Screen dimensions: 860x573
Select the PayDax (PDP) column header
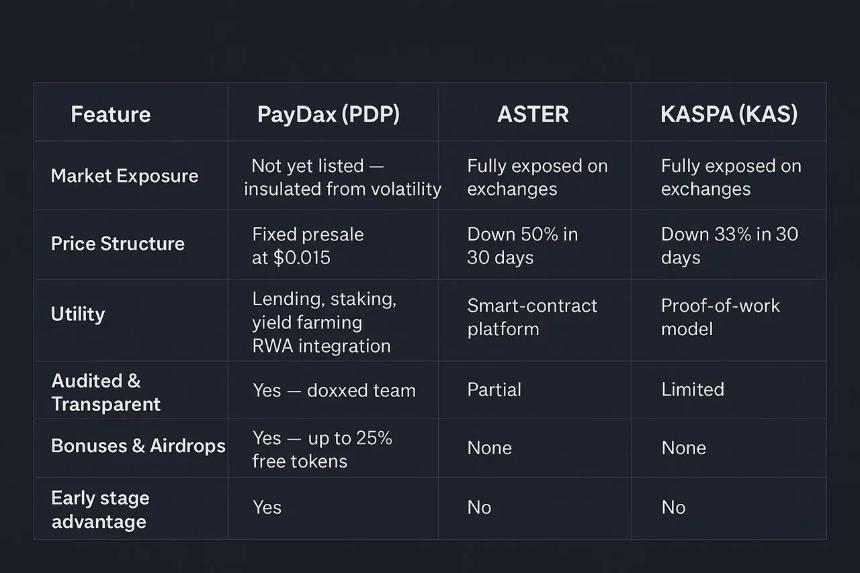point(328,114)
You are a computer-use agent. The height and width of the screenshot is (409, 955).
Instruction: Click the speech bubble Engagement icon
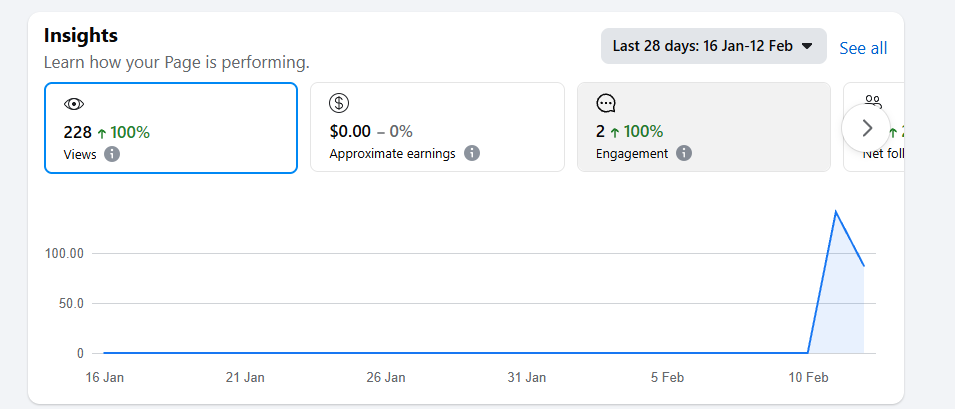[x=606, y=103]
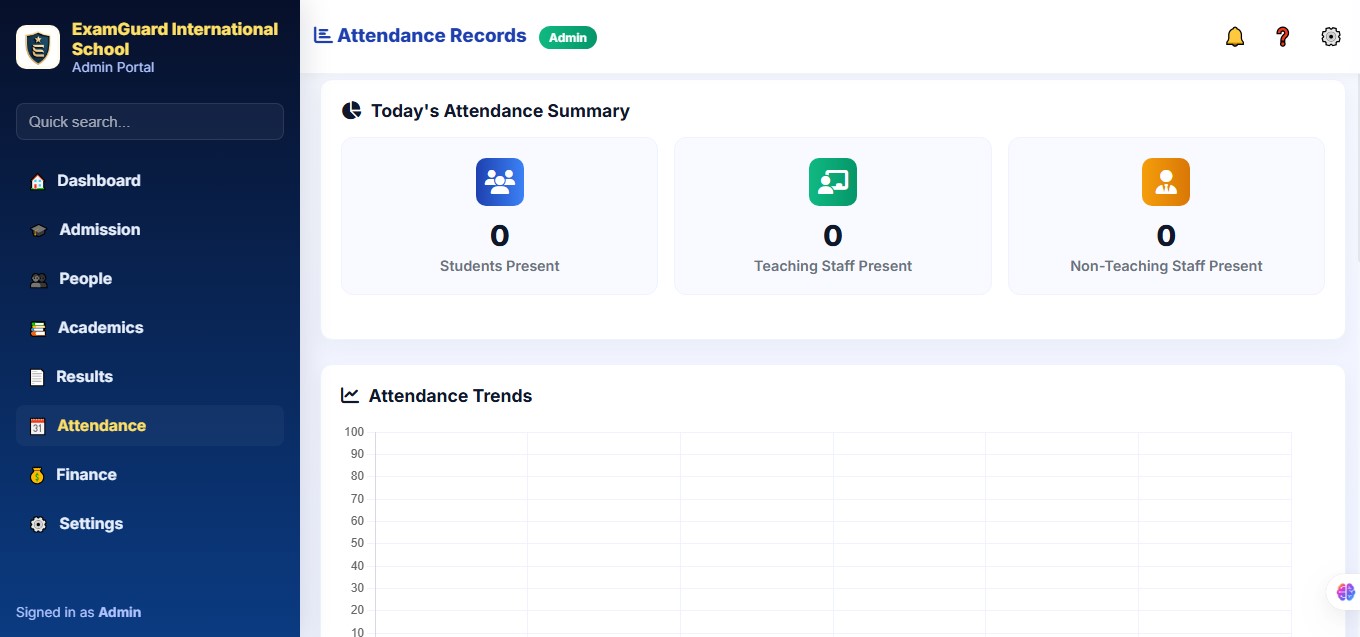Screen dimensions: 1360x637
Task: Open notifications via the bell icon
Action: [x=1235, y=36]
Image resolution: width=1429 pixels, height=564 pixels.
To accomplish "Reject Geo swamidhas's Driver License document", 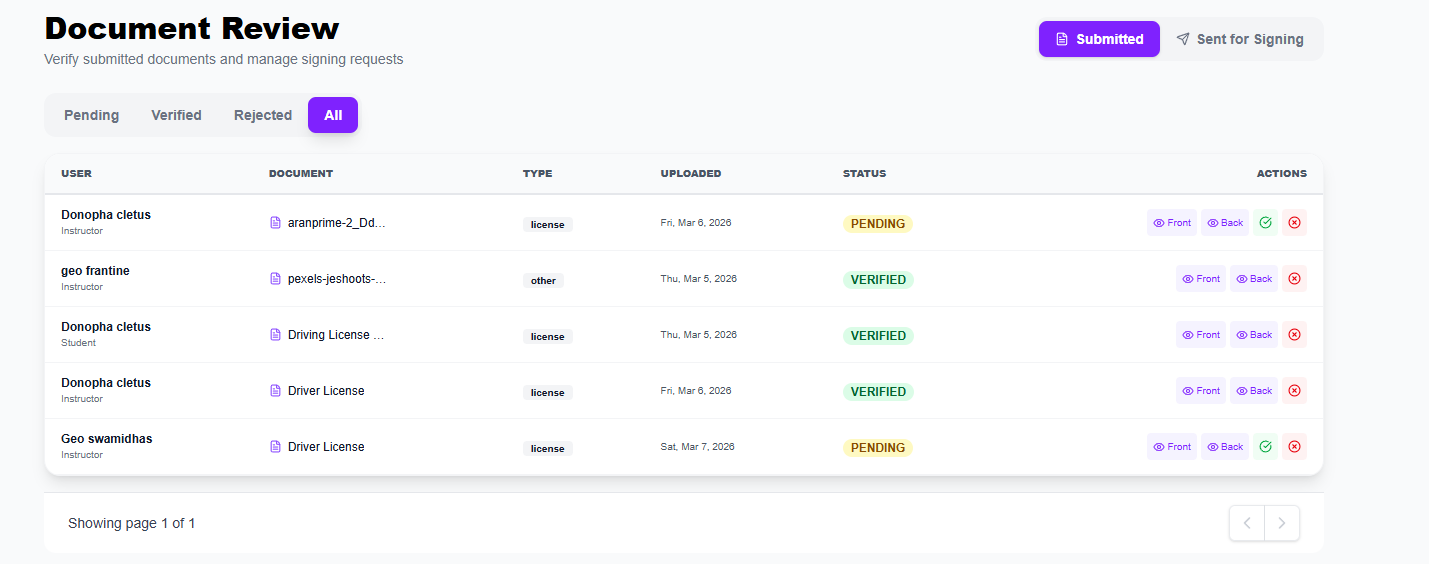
---
Activity
Transcribe exactly the lines running from the line with "Select the PayDax (PDP) column header" to the last line of the entries. Pictures stay out of the copy.

Task solution
Select the PayDax (PDP) column header
point(328,114)
You are a computer-use agent. The height and width of the screenshot is (409, 955).
Instruction: Click the speech bubble Engagement icon
[x=606, y=103]
Screen dimensions: 1360x637
Task: Open notifications via the bell icon
Action: [x=1235, y=36]
Image resolution: width=1429 pixels, height=564 pixels.
To accomplish "Reject Geo swamidhas's Driver License document", 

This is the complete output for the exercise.